Mas ha outro que deva depois d'elle succeder com pleno direito, porque
o affecto nascido dos laços domesticos ou do sentimento da gratidão
moveu o instituidor a tornal-o proprietario d'essa terra apoz o
quasi-usufructuario? Não ha. Ha só uma serie de descendentes que o
instituidor desconhece, e, na falta d'estes, os de collateraes que não lhe
importam. O fundador de um vinculo não fez mais do que empilhar os
corpos de individuos tirados das diversas gerações para sobre elles
assentar o throno da sua vaidade. Decretou-se homem grande: teve
pena de que o futuro esquecesse personagem tão importante. Certa
escola socialista mais moderada nega no que possue o direito de testar:
os que estabeleceram a jurisprudencia dos morgados foram os
precursores d'essa escola. Os antigos sacrificavam ao Deus
desconhecido, _ignoto deo_; os instituidores de vinculos sacrificam
ignoto homini.
Os vinculos refogem, pela condição da inalienabilidade, aos impostos
sobre transmissão por venda. Tornam, n'esta parte, em virtude de um
privilegio, impossivel de se realisar ácerca d'elles a proporcionalidade
constitucional das contribuições.
A existencia dos vinculos, derivando de um privilegio, está
absolutamente em antinomia com a lei política, não se provando que
essa existencia seja de utilidade publica.

Admittidos entre nós os vinculos em epochas, nas quaes o atrazo
agricola tornava pouco productiva a terra, esta só podia constituir um
morgado ou capella importante, vinculando-se uma immensa extensão
de solo. No meio, porém, de população rara e de cultura pouco intensa
e pouco frequente, elles não ofereciam grande obstaculo á exploração
da terra. Agora, porém, que já o agricultor arrosta com os terrenos de
segunda qualidade, e que a população se desenvolve e cresce, cada
decada, cada anno, cada dia estão mostrando mais claramente o
absurdo de se conservarem terrenos, muitas vezes de primeira ordem,
incultos ou mal cultivados por causa de uma instituição, cuja existencia
não é legitimada por nenhum motivo attendivel.
A propriedade d'esta especie esta em regra condemnada á ruina e ao
atrazamento.
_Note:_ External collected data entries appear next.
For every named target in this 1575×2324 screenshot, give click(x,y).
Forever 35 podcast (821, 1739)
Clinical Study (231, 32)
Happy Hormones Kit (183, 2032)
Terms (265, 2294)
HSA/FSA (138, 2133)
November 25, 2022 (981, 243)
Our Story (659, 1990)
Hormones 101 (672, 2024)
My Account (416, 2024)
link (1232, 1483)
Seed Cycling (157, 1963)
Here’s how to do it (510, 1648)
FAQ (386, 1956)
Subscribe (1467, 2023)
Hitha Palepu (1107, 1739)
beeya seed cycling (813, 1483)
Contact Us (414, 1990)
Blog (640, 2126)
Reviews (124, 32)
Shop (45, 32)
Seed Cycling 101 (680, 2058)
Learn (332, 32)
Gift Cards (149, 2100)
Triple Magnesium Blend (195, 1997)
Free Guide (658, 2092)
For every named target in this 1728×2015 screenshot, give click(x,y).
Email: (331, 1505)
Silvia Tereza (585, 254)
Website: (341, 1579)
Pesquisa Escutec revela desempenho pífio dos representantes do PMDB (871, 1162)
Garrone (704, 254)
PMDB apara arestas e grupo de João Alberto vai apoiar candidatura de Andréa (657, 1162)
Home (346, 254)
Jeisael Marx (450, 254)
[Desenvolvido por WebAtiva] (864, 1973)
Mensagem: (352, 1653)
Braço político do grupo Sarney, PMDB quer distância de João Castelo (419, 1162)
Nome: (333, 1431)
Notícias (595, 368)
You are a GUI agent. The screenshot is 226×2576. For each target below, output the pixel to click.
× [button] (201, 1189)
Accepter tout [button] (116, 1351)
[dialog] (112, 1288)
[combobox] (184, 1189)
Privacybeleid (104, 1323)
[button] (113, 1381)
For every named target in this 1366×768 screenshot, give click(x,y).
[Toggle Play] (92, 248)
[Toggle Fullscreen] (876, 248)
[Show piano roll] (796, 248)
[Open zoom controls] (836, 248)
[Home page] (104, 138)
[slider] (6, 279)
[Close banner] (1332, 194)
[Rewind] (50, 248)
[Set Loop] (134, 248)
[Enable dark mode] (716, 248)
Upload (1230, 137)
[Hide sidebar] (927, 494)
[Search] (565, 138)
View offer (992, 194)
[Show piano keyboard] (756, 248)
O predio vinculado, passando livre ao successor, é uma
pessima hypotheca. O capital não se põe em contacto com elle senão
por meio de exorbitantes usuras. Comprehende-se como um mau
administrador de vinculo para satisfazer os proprios appetites ou
paixões sacrifique á agiotagem um futuro que é seu; mas não se
comprehenderia egual sacrificio da parte de um homem cordato, que
pretendesse applicar um capital avultado aos melhoramentos de
propriedades arruinadas pelo desleixo e falta de economia dos seus
antecessores. Embora as bemfeitorias sejam encargo transmissivel, é
certo que o dinheiro seria sempre incomparavelmente mais caro para
elle do que para o proprietario cujos bens podem ser executados, e o
dinheiro caro é para a agricultura do nosso paiz como se não existisse.
Na verdade, trazida sem restricções a propriedade vinculada ao direito
commum, o mau administrador desbarataria facilmente os proprios
haveres; mas o bom poderia com uma parte d'esses bens, por qualquer
modo alienados, tornar solido o resto da sua fortuna: mais; poderia tirar
do sacrificio os meios de dar á porção salva um valor egual ou maior do
que tinha todo o vinculo. Por certo que para isso necessitava de
actividade, de economia e de intelligencia; mas favorecer taes dotes não
seria uma das menores vantagens da abolição.